Computer Practical Exercise on Family-based Association using PLINK, R and UNPHASED

Overview

Purpose

In this exercise you will be carrying out family-based association analysis of data from a genome-wide association study. The purpose is detect which (if any) of the loci are associated with disease, and to estimate their effects.

Methodology

We will use TDT analysis as implemented in PLINK, and likelihood-based analysis as implemented in UNPHASED. UNPHASED implements a TDT or case/pseudocontrol type analysis for nuclear family data, although it can also be used to analyse case/control data, or quantitative trait data from families and/or unrelated individuals.

Program documentation

PLINK documentation:

PLINK has an extensive set of docmentation including a pdf manual, a web-based tutorial and web-based documentation:

http://pngu.mgh.harvard.edu/~purcell/plink/

R documentation:

The R website is at http://www.r-project.org/

From within R, one can obtain help on any command xxxx by typing `help(xxxx)'

UNPHASED documentation:

Full documentation can be found at

http://www.mrc-bsu.cam.ac.uk/personal/frank/software/unphased/

The program runs either in command-line mode, or through a Java-based graphical interface. We will be using the command-line mode, since this is easier to explain and allows greater control over the desired options.

Data overview

We will be using family data consisting of a number of families with two or more affected children plus parents (of varying disease status, mostly unknown). All individuals have been typed at a genome-wide set of around 262,000 SNP markers. In the interests of time, we will analyse the data from just three chromosomes, but in principal one could use the same approach to analyse all 22 autosomal chromosomes as well as chromosome X.

Appropriate data

Appropriate data for this exercise is genotype data at a set of linked loci, typed in a number of nuclear families and/or unrelated individuals. It is also possible to use larger families (extended pedigrees), however they will automatically be broken into nuclear families which are then treated as independent in the analysis. The offspring and unrelated individuals should be phenotyped for either a dichotomous trait or a quantitative trait of interest.


Instructions

Data files

You should have previously (yesterday) saved the family data to an appropriate directory (folder) on your machine and unzipped it. The data should be in a directory 'familydata3chrs' containing a number of files including a file named 'files2merge.txt', a file named 'threesnps.txt' and a pedigree file and a map file for each of three chromosomes (10, 13, 14). The files C**.ped refer to the pedigree files and the files C**.recode.map are the corresponding map files (where ** denotes chromosome).

Data format

The data is in standard pedigree file format, with columns corresponding to family id, subject id (within family), father's id, mother's id, sex (1=m, 2=f), affection status (1=unaffected, 2=affected) and one column for each allele for each locus genotype. Missing data is coded with a zero.

If you are unfamiliar with the standard pedigree file format (which is a commonly-used format for many linkage analysis programs) and need more explanation, please ask an instructor.

The map files are in PLINK format. These files describe the markers (in order) in the pedigree file. The PLINK-format map file contains exactly 4 columns:

     chromosome (1-22, X, Y or 0 if unplaced) 
     rs number or snp identifier 
     Genetic distance (morgans) 
     Base-pair position (bp units) 

Most analyses in PLINK do not require a genetic map distance to be specified. For basic association testing, therefore, the genetic distance column can be set at 0.

Take a look at the data files, and check that you understand how the data is coded.

Step-by-step instructions

1. Analysis in PLINK

Open up an MSDOS window and move into the directory where you saved the data files e.g. by typing

cd xxxxx

(where xxxxx is replaced by the name of the appropriate folder).

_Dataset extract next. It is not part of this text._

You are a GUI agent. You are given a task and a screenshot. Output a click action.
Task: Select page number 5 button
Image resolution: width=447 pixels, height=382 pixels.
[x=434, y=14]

Yesterday we used PLINK to merge together the data from all 3 chromosomes. We output this merged data as a special binary format genotype file, which takes up less disc space and is quicker to read into PLINK when performing various subsequent analyses.

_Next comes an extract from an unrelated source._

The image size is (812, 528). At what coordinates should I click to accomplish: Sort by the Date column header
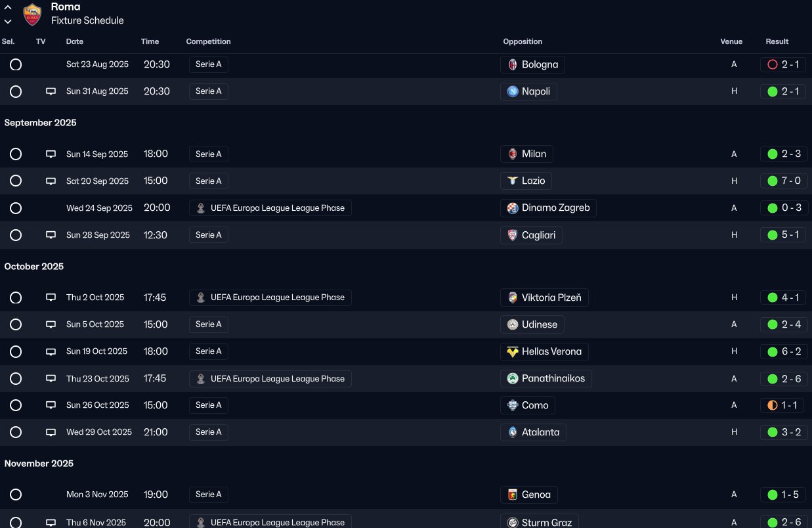click(x=75, y=41)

You should have 4 files containing the merged data in your directory: merged.bed, merged.bim, merged.fam and merged.log. The file merged.bed is the binary genotype file which will not be human readable. The file merged.bim is a map file for the merged data. You can take a look at this (e.g. by typing more merged.bim). The file merged.fam gives the pedigree structure in a format that is compatible with the binary genotype file. You can take a look at this (e.g. by typing more merged.fam). Note this file is the same as the first six columns of the original pedigree file, except that unknown disease status has been coded as '-9'.

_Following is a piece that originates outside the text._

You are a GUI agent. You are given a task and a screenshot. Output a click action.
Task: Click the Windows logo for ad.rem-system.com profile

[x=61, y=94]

For subsequent analysis of these data, the files merged.bed, merged.bim and merged.fam will always need to be read into PLINK together, as together they provide all the required information. This can be done using the command --bfile merged.

If you take a look at merged.log, you should see that your merged data set consists of 1336 individuals and 24766 SNPs. For genome-wide studies, it is important to do some quality control checks and filter out individuals and SNPs that are likely to be of poor-quality. By default, PLINK does not impose any filters on things like minor allele frequency or genotyping rate. If you want to impose such filters, you can either do it at the same time as doing the analysis, or you can first do some QC filtering and output a new 'filtered' version of the data set for subsequent analysis.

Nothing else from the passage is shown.